### Liste ###
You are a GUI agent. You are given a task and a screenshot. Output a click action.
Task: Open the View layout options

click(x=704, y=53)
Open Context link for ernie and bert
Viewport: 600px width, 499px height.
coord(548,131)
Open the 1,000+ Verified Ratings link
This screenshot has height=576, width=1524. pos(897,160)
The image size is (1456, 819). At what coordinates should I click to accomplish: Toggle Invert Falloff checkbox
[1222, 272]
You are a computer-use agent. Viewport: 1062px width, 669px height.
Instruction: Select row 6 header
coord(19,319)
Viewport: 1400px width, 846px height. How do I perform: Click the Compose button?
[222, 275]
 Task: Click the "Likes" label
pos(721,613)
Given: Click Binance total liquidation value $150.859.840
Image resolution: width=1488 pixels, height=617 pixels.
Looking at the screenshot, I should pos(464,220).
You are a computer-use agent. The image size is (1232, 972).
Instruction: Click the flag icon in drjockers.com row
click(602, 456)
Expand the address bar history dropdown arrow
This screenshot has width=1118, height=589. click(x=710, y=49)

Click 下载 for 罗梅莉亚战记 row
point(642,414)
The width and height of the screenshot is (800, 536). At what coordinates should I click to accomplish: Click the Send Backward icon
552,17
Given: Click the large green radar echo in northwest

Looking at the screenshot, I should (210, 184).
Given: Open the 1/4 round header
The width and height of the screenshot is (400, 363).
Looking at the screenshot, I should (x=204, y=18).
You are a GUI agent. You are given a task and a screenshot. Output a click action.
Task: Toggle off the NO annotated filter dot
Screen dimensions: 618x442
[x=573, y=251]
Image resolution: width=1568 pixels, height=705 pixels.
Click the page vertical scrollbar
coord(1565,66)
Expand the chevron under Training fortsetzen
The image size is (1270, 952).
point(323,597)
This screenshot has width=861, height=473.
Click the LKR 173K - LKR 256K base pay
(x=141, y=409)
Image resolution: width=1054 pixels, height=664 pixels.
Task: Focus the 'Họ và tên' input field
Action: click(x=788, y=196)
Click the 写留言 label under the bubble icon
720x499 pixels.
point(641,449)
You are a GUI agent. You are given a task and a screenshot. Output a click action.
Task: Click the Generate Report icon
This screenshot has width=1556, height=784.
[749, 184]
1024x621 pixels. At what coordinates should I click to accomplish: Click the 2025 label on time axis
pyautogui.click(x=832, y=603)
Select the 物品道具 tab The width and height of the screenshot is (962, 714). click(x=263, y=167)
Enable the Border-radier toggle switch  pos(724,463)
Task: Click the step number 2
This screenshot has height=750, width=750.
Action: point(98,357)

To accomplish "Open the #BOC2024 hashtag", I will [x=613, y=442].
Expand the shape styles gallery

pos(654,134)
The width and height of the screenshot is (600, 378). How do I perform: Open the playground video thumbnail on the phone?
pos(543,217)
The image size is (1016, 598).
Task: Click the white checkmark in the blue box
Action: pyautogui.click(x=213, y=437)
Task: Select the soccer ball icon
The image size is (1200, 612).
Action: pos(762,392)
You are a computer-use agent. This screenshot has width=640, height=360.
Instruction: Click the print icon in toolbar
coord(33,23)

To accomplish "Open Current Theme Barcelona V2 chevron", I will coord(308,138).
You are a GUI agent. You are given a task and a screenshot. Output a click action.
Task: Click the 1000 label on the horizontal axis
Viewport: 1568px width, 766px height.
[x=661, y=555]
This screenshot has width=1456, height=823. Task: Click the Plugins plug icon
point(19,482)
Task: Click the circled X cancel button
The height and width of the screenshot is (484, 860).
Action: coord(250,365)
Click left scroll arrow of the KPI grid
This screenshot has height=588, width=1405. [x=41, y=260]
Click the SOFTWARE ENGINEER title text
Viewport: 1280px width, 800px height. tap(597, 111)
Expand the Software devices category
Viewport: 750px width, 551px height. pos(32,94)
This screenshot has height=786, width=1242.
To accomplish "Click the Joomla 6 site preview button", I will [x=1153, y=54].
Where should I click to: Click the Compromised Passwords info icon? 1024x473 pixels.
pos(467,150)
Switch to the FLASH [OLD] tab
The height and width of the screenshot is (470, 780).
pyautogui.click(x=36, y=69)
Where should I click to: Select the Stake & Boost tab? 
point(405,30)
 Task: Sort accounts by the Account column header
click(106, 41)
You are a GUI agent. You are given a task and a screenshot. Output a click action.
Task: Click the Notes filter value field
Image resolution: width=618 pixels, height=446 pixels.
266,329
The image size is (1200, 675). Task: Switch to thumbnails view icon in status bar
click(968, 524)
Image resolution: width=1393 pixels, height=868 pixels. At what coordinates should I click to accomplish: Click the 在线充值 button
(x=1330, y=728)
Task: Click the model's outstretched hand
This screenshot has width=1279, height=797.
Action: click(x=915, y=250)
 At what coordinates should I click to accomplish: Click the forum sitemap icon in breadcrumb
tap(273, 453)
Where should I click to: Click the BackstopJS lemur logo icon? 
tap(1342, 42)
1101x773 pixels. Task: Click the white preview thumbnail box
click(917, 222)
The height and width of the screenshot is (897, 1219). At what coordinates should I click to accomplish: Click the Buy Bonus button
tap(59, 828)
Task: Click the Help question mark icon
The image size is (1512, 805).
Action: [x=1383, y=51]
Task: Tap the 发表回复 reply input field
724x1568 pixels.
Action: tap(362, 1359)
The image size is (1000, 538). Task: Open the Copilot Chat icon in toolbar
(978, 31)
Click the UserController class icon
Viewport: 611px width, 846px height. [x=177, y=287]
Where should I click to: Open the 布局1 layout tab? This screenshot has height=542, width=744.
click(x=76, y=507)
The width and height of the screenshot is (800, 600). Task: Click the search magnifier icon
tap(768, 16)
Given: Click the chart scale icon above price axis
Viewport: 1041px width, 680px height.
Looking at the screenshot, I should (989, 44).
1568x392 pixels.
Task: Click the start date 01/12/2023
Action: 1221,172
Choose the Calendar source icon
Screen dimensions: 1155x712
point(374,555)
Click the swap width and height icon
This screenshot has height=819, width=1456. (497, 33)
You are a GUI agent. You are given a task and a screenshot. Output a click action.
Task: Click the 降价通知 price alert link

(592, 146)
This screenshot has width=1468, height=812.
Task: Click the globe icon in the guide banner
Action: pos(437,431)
###
## [Consigne]
Présentez les lignes de la liste ci-dessus sous forme de liste numérotée, sans les lignes vides.

## [Résultat attendu]
1. You are a GUI agent. You are given a task and a screenshot. Output a click action.
2. Task: Open the View layout options
3. click(x=704, y=53)
4. Open Context link for ernie and bert
5. Viewport: 600px width, 499px height.
6. coord(548,131)
7. Open the 1,000+ Verified Ratings link
8. This screenshot has height=576, width=1524. pos(897,160)
9. The image size is (1456, 819). At what coordinates should I click to accomplish: Toggle Invert Falloff checkbox
10. [1222, 272]
11. You are a computer-use agent. Viewport: 1062px width, 669px height.
12. Instruction: Select row 6 header
13. coord(19,319)
14. Viewport: 1400px width, 846px height. How do I perform: Click the Compose button?
15. [222, 275]
16.  Task: Click the "Likes" label
17. pos(721,613)
18. Given: Click Binance total liquidation value $150.859.840
19. Image resolution: width=1488 pixels, height=617 pixels.
20. Looking at the screenshot, I should pos(464,220).
21. You are a computer-use agent. The image size is (1232, 972).
22. Instruction: Click the flag icon in drjockers.com row
23. click(602, 456)
24. Expand the address bar history dropdown arrow
25. This screenshot has width=1118, height=589. click(x=710, y=49)
26. Click 下载 for 罗梅莉亚战记 row
27. point(642,414)
28. The width and height of the screenshot is (800, 536). At what coordinates should I click to accomplish: Click the Send Backward icon
29. 552,17
30. Given: Click the large green radar echo in northwest
31. Looking at the screenshot, I should (210, 184).
32. Given: Open the 1/4 round header
33. The width and height of the screenshot is (400, 363).
34. Looking at the screenshot, I should (x=204, y=18).
35. You are a GUI agent. You are given a task and a screenshot. Output a click action.
36. Task: Toggle off the NO annotated filter dot
37. Screen dimensions: 618x442
38. [x=573, y=251]
39. Image resolution: width=1568 pixels, height=705 pixels.
40. Click the page vertical scrollbar
41. coord(1565,66)
42. Expand the chevron under Training fortsetzen
43. The image size is (1270, 952).
44. point(323,597)
45. This screenshot has width=861, height=473.
46. Click the LKR 173K - LKR 256K base pay
47. (x=141, y=409)
48. Image resolution: width=1054 pixels, height=664 pixels.
49. Task: Focus the 'Họ và tên' input field
50. Action: click(x=788, y=196)
51. Click the 写留言 label under the bubble icon
52. 720x499 pixels.
53. point(641,449)
54. You are a GUI agent. You are given a task and a screenshot. Output a click action.
55. Task: Click the Generate Report icon
56. This screenshot has width=1556, height=784.
57. [749, 184]
58. 1024x621 pixels. At what coordinates should I click to accomplish: Click the 2025 label on time axis
59. pyautogui.click(x=832, y=603)
60. Select the 物品道具 tab The width and height of the screenshot is (962, 714). click(x=263, y=167)
61. Enable the Border-radier toggle switch  pos(724,463)
62. Task: Click the step number 2
63. This screenshot has height=750, width=750.
64. Action: point(98,357)
65. To accomplish "Open the #BOC2024 hashtag", I will [x=613, y=442].
66. Expand the shape styles gallery
67. pos(654,134)
68. The width and height of the screenshot is (600, 378). How do I perform: Open the playground video thumbnail on the phone?
69. pos(543,217)
70. The image size is (1016, 598).
71. Task: Click the white checkmark in the blue box
72. Action: pyautogui.click(x=213, y=437)
73. Task: Select the soccer ball icon
74. The image size is (1200, 612).
75. Action: pos(762,392)
76. You are a computer-use agent. This screenshot has width=640, height=360.
77. Instruction: Click the print icon in toolbar
78. coord(33,23)
79. To accomplish "Open Current Theme Barcelona V2 chevron", I will coord(308,138).
80. You are a GUI agent. You are given a task and a screenshot. Output a click action.
81. Task: Click the 1000 label on the horizontal axis
82. Viewport: 1568px width, 766px height.
83. [x=661, y=555]
84. This screenshot has width=1456, height=823. Task: Click the Plugins plug icon
85. point(19,482)
86. Task: Click the circled X cancel button
87. The height and width of the screenshot is (484, 860).
88. Action: coord(250,365)
89. Click left scroll arrow of the KPI grid
90. This screenshot has height=588, width=1405. [x=41, y=260]
91. Click the SOFTWARE ENGINEER title text
92. Viewport: 1280px width, 800px height. tap(597, 111)
93. Expand the Software devices category
94. Viewport: 750px width, 551px height. pos(32,94)
95. This screenshot has height=786, width=1242.
96. To accomplish "Click the Joomla 6 site preview button", I will [x=1153, y=54].
97. Where should I click to: Click the Compromised Passwords info icon? 1024x473 pixels.
98. pos(467,150)
99. Switch to the FLASH [OLD] tab
100. The height and width of the screenshot is (470, 780).
101. pyautogui.click(x=36, y=69)
102. Where should I click to: Select the Stake & Boost tab? 
103. point(405,30)
104.  Task: Sort accounts by the Account column header
105. click(106, 41)
106. You are a GUI agent. You are given a task and a screenshot. Output a click action.
107. Task: Click the Notes filter value field
108. Image resolution: width=618 pixels, height=446 pixels.
109. 266,329
110. The image size is (1200, 675). Task: Switch to thumbnails view icon in status bar
111. click(968, 524)
112. Image resolution: width=1393 pixels, height=868 pixels. At what coordinates should I click to accomplish: Click the 在线充值 button
113. (x=1330, y=728)
114. Task: Click the model's outstretched hand
115. This screenshot has width=1279, height=797.
116. Action: click(x=915, y=250)
117.  At what coordinates should I click to accomplish: Click the forum sitemap icon in breadcrumb
118. tap(273, 453)
119. Where should I click to: Click the BackstopJS lemur logo icon? 
120. tap(1342, 42)
121. 1101x773 pixels. Task: Click the white preview thumbnail box
122. click(917, 222)
123. The height and width of the screenshot is (897, 1219). At what coordinates should I click to accomplish: Click the Buy Bonus button
124. tap(59, 828)
125. Task: Click the Help question mark icon
126. The image size is (1512, 805).
127. Action: [x=1383, y=51]
128. Task: Tap the 发表回复 reply input field
129. 724x1568 pixels.
130. Action: tap(362, 1359)
131. The image size is (1000, 538). Task: Open the Copilot Chat icon in toolbar
132. (978, 31)
133. Click the UserController class icon
134. Viewport: 611px width, 846px height. [x=177, y=287]
135. Where should I click to: Open the 布局1 layout tab? This screenshot has height=542, width=744.
136. click(x=76, y=507)
137. The width and height of the screenshot is (800, 600). Task: Click the search magnifier icon
138. tap(768, 16)
139. Given: Click the chart scale icon above price axis
140. Viewport: 1041px width, 680px height.
141. Looking at the screenshot, I should (989, 44).
142. 1568x392 pixels.
143. Task: Click the start date 01/12/2023
144. Action: 1221,172
145. Choose the Calendar source icon
146. Screen dimensions: 1155x712
147. point(374,555)
148. Click the swap width and height icon
149. This screenshot has height=819, width=1456. (497, 33)
150. You are a GUI agent. You are given a task and a screenshot. Output a click action.
151. Task: Click the 降价通知 price alert link
152. (592, 146)
153. This screenshot has width=1468, height=812.
154. Task: Click the globe icon in the guide banner
155. Action: pos(437,431)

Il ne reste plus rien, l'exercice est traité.